Christopher Garrett wrote:

    <Home appBase="/home/vhost1/public_html/webapps/"...>
    ...
    <Home appBase="/home/vhost2/public_html/webapps/"...>
- setting the docBase/path attributes in the child <Context> tag to some
directory within the appBase path:
    <Home appBase="/home/vhost1/public_html/webapps/"...>
        <Context docBase="app1" path="/app1"...>
    ...
    <Home appBase="/home/vhost2/public_html/webapps/"...>
        <Context docBase="app1" path="/app1"...>

I'm assuming you mean "Host" instead of "Home".


My questions:
1: Would the aforementioned configuration properly serve JSPs/Servlets from
locations beneath vhost1 and vhost2's home directories?

Yes.


2: What exactly do the docBase and path attributes define within the Context
tag? What is the distinction?

Path = URL. docBase = webapp root. If you have a virtual host www.domain.com, and path = "/demo" with a docBase of "demo", then the webapp called "demo" will be reached by:


http://www.domain.com/demo

and the webapp will be located at appBase/demo.

3: It is possible to have a single worker handle requests for more than one web
application belonging to more than one virtual host/user. How beneficial would
it be to have a single worker handle requests sent to it from Apache for more
than one virtual host? Would it be more efficient to have one worker for each
virtual host and have a load balancing worker to manage those subordinate
workers?

Yes. Mostly. No...load balancing is typically for multiple Tomcat instances.
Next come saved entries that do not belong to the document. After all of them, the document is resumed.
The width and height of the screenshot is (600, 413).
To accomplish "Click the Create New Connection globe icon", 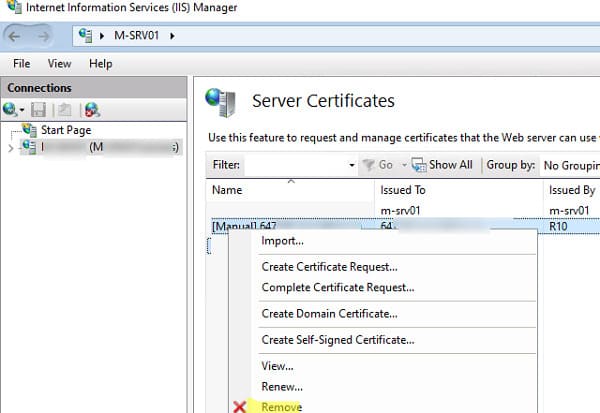I will point(10,110).
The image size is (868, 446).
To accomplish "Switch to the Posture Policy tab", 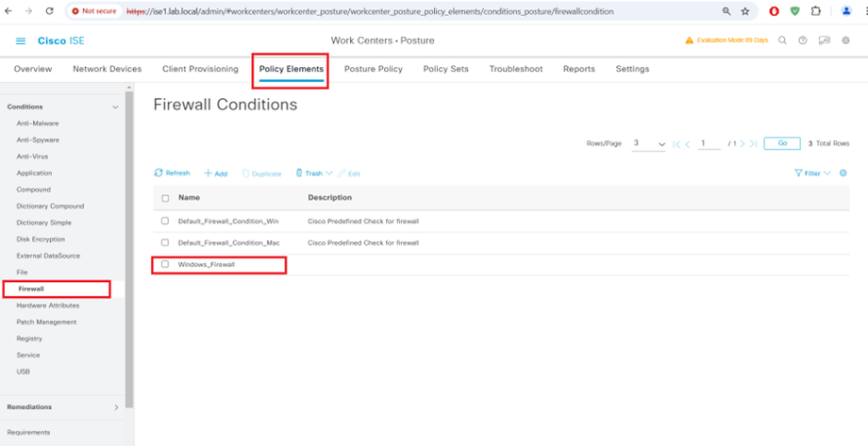I will pyautogui.click(x=373, y=69).
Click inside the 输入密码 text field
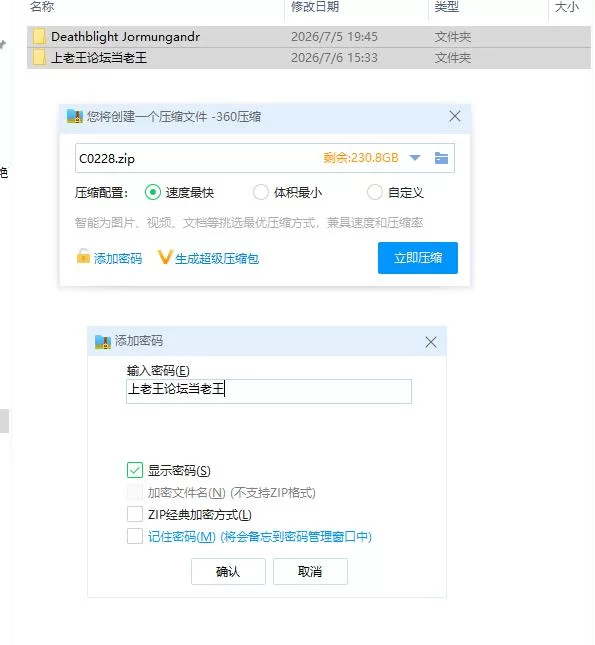Screen dimensions: 595x645 click(x=269, y=391)
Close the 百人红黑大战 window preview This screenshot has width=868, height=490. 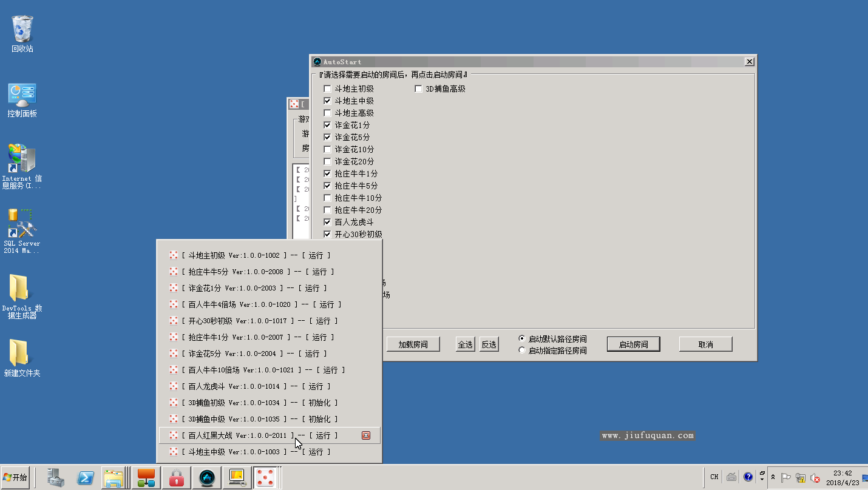(365, 435)
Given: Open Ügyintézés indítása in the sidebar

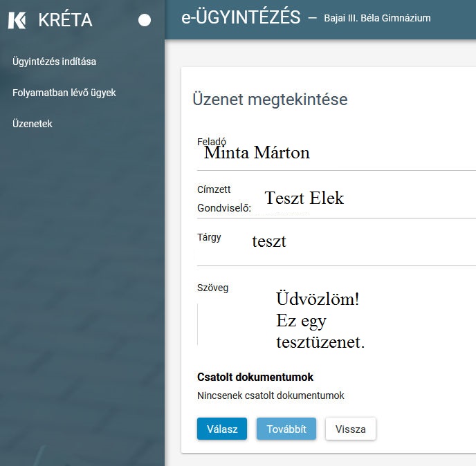Looking at the screenshot, I should 54,62.
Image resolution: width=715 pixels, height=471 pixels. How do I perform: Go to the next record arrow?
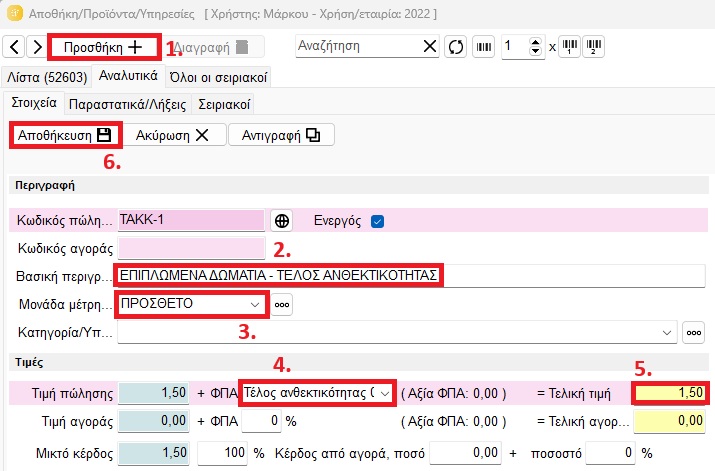coord(37,47)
If you have just one, stick with one worker. I run several dozen virtual hosts, each with several Contexts (webapps) and have no problems whatsoever with one worker under significant load.


4: What sort of mechanisms to workers use to handle requests? Does a worker
receive a request, fork(), child process handles the request, communicates with
the Tomcat JVM, and returns the result to the requesting client, while the
parent simply sits and listens for more connections? If this is the case, would
a load balancer really serve to benefit anything if all this is taking place on
a single machine, given that all the workers would be of type ajp13?

If a single Tomcat instance, no. If multiple Tomcat instances, possibly, but the only definite answer is "test and see for yourself" since everyone's configuration is different. From my experience, one worker and a single instance of Tomcat 4.1.x is just fine. If I went to multiple instances of Tomcat, I would use separate machines.


I'm trying to achieve and optimal, secure configuration. One that would allow
the users to manage their own web applications within their home directories so
I don't have to open up rwx access to the world beneath the $TOMCAT_HOME
directory. Granted, I'll still have to amend server.xml to insert new contexts
for users adding new WARs, but this is trivial. I've read a number of articles
and even the manual describing configuration options, etc., but it seems that
there are just a few points missing that would really put things into
perspective for me, so I'm sending these, probably simple, questions to the
list, as my last resort. Any information or links would be greatly appreciated,
and hopefully I'll be able to get everything organized efficiently and securely.

If you train your users to use Tomcat's manager application (and ideally ant) then you won't ever have to do anything...they can deploy, stop, start, and restart their web applications as they wish, without your intervention, the only thing you would have to manage is the tomcat-users.xml file to give them the appropriate access permissions and the Host nodes in server.xml. Contexts (webapps) can be autodeployed.